▸ PROVIDED DATA
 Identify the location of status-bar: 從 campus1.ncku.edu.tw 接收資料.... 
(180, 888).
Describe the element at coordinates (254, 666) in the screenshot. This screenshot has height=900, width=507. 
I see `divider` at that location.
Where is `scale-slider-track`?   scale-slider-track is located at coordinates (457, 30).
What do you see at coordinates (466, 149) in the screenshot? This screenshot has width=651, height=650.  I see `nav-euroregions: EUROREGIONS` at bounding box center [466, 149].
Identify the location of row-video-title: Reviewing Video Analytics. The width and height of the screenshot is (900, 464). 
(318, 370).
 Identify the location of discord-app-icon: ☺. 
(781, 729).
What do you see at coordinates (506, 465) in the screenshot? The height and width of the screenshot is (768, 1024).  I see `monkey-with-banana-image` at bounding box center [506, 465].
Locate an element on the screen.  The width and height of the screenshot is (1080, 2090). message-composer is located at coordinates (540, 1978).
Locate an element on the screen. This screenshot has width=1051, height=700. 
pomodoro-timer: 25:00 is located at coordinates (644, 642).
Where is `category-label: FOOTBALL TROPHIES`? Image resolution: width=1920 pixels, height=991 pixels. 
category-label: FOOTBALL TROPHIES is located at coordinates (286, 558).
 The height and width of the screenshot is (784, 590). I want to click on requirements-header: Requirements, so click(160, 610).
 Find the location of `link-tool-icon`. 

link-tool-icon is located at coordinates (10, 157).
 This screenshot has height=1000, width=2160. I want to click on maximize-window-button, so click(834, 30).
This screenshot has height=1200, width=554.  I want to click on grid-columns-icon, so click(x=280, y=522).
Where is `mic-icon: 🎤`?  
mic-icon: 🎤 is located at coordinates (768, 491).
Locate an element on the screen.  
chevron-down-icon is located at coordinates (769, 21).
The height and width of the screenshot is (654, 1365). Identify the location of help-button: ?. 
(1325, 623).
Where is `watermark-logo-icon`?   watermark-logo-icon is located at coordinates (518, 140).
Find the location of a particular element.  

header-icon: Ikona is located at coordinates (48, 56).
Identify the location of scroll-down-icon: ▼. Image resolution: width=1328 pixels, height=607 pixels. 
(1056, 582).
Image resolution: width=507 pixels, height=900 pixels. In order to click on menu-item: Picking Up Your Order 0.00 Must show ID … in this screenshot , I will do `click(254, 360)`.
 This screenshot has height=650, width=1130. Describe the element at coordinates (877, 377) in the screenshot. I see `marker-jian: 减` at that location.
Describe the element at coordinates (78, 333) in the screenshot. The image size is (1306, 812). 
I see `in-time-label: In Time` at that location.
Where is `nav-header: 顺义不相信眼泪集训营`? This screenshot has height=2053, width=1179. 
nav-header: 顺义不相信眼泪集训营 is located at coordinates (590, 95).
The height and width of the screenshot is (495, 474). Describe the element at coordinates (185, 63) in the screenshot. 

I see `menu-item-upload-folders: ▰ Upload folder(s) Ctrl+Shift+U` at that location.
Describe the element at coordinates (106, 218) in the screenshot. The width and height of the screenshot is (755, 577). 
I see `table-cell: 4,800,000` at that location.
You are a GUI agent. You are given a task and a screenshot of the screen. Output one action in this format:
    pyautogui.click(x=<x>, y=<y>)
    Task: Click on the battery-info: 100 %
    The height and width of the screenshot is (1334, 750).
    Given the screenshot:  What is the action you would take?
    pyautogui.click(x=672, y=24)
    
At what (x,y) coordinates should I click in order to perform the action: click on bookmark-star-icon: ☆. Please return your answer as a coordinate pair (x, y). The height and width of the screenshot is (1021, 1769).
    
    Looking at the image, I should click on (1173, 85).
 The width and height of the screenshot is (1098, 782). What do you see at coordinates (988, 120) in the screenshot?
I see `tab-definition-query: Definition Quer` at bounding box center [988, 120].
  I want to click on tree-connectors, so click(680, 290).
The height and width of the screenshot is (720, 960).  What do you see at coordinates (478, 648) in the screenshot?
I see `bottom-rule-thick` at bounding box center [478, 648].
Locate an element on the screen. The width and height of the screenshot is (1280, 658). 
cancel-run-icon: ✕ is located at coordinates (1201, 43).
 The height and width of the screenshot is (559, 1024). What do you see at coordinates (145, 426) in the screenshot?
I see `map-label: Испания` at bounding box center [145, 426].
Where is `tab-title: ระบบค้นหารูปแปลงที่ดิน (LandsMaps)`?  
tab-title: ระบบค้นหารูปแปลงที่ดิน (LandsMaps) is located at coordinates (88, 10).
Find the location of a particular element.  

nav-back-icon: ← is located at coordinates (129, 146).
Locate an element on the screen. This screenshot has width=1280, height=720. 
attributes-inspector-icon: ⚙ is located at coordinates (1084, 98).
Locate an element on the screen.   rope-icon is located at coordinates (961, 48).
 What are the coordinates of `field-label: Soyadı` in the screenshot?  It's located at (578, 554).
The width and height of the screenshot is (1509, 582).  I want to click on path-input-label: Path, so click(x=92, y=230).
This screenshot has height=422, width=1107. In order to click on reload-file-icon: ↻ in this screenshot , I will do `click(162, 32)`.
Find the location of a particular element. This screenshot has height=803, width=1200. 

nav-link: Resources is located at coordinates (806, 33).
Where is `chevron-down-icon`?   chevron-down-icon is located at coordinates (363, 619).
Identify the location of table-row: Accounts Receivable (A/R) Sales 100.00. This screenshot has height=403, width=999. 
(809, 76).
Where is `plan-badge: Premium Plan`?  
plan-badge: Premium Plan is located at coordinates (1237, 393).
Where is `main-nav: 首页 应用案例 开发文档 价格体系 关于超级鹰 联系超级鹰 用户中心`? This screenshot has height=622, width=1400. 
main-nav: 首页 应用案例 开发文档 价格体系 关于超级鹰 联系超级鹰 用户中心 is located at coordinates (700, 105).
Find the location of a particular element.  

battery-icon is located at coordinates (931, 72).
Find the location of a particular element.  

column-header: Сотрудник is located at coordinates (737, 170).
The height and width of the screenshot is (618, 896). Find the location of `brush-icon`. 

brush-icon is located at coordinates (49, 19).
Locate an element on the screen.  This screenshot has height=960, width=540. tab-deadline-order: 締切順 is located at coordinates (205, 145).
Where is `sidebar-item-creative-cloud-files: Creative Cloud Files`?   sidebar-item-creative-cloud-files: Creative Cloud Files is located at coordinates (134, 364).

▸ JOB
Copy out each line above that contains the string "brush". Count a match only when the case is identical.

▸ SOLUTION FOR THIS EXERCISE
The height and width of the screenshot is (618, 896). Find the location of `brush-icon`. 
brush-icon is located at coordinates (49, 19).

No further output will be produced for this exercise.